Your objective:
Find the line that holds "This screenshot has height=371, width=498." in the material below. Output that line and each one after it exactly, but not the pictures.

=== Begin Enclosure ===

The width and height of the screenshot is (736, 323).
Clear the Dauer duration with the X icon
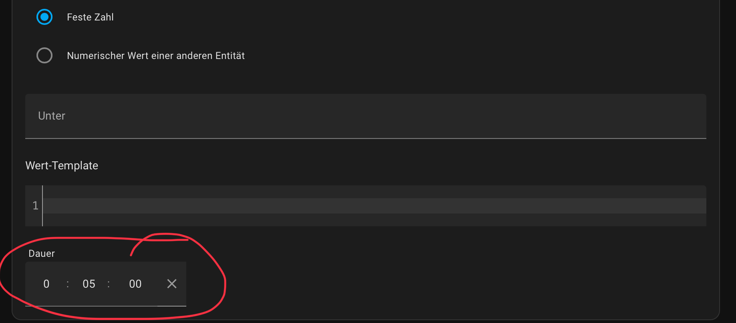(172, 284)
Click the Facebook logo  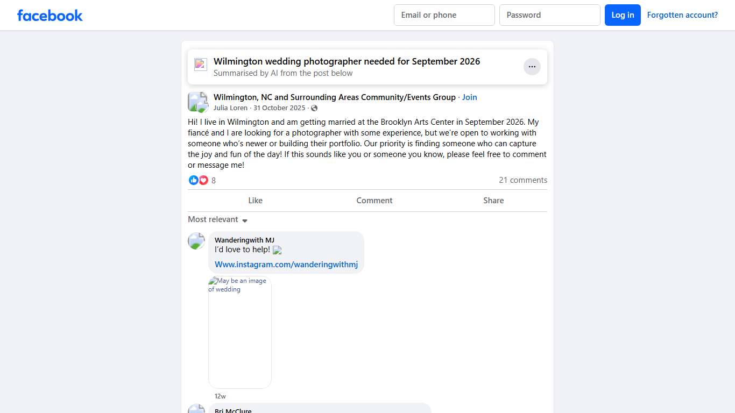50,15
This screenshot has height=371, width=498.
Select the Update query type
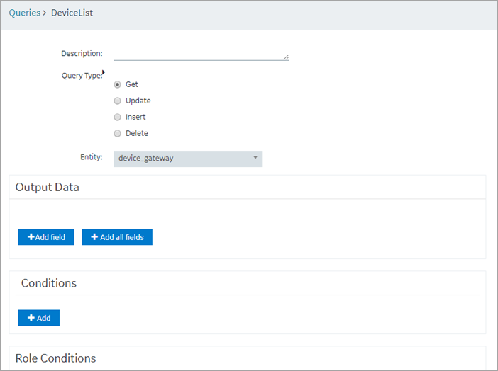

=== End Enclosure ===

Your solution:
This screenshot has height=371, width=498.
Select the Update query type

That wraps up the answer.